Ourania Semelidou is a postdoctoral researcher in neuroscience at the Neurocentre Magendie, in Bordeaux, France. Following a bachelor’s degree in molecular biology and genetics and a master’s degree in molecular medicine, she obtained a doctorate in neuroscience from the University of Crete. Her work has yielded novel and influential insights into the neuronal and molecular underpinnings of perception, learning and memory, and how changes in these features contribute to neurodevelopmental and psychiatric disorders (autism, schizophrenia). In her current project, she focuses on better understanding altered sensory experience in autism, by characterizing perceptual measures of tactile and multisensory information processing and uncovering their neural underpinnings in genetic mouse models of autism. Throughout her research career, she has received several honors and awards, including a postdoctoral fellowship for three years from the Fondation pour la Recherche Médicale (FRM) and in a mobility project funding from the GIS Autisme et TND, the autism and neurodevelopmental disorders scientific interest group that is supported by the French National Strategy for Autism.
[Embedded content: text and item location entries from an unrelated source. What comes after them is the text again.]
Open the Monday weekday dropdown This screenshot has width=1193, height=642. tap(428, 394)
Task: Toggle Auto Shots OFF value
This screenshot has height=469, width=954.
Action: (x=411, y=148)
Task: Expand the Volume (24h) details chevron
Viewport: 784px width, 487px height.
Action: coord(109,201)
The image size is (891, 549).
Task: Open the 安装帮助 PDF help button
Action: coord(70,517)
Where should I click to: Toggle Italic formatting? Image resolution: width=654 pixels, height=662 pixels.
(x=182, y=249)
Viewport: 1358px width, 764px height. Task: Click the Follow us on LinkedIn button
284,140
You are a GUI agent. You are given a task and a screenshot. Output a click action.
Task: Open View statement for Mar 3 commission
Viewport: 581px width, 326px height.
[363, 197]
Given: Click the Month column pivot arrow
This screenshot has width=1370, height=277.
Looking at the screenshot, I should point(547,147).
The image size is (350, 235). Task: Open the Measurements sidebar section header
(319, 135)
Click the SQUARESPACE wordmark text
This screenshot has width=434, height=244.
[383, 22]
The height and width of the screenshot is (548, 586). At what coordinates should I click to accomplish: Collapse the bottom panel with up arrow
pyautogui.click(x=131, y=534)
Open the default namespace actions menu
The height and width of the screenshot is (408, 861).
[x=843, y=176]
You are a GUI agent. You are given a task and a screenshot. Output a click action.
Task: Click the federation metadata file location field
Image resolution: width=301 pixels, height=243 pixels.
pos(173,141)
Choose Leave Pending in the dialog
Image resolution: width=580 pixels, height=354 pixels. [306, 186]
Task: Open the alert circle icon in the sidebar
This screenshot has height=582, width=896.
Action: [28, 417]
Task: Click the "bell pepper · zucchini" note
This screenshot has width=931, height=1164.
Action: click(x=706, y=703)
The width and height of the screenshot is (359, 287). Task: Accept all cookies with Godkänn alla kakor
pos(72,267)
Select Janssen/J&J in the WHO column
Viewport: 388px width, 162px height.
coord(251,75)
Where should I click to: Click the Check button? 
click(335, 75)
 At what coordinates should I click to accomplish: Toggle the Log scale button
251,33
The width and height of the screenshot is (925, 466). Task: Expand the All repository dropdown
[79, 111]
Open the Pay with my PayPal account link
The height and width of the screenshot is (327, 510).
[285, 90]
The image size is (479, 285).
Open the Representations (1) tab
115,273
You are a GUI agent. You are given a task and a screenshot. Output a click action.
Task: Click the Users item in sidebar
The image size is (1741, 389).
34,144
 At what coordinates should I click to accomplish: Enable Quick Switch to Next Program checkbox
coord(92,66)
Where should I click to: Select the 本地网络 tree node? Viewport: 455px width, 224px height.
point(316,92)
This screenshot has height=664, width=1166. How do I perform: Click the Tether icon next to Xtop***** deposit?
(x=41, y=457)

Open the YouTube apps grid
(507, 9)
In 2018, she was selected as one of the young scientists representing the next generation of leading scientists and researchers to participate in the 68th Lindau Nobel Laureate Meeting, dedicated to physiology and medicine.

Principal Investigator: Andreas Frick

Fellow: Apolline Joliot

Undergraduate Fellow Project: Exploration of altered tactile perception in a mouse model of autism using a translatable approach

Altered sensory experience is one of the core features of autism, a neurodevelopmental condition characterized by alterations in social communication and repetitive behaviors. Altered sensitivity and reactivity to sensory stimulation affect 90 percent of autistic individuals, having a strong impact on their day-to-day life and contributing to the development of higher cognitive symptoms and repetitive behaviors. Importantly, these simple sensory alterations can be exploited to identify the neurobiological mechanisms of autism.

In this project, our lab aims to explore the neurobiological mechanisms that underlie altered tactile perception in autism. To this end, we use a sophisticated toolset, combining a novel behavioral task with in vivo two-photon microscopy in a genetic mouse model of autism. To assess tactile sensitivity we developed a perceptual decision-making task, where the animal reports the presence of vibrotactile stimuli of different intensities to receive a water reward. In parallel, we measure neuronal activity at cellular resolution, focusing on the excitatory and inhibitory neurons of the somatosensory cortex. The results of this project we help us understand how tactile responses are changed in autism and identify their neocortical underpinnings, aiming to establish preclinical biomarkers to test treatments for autism.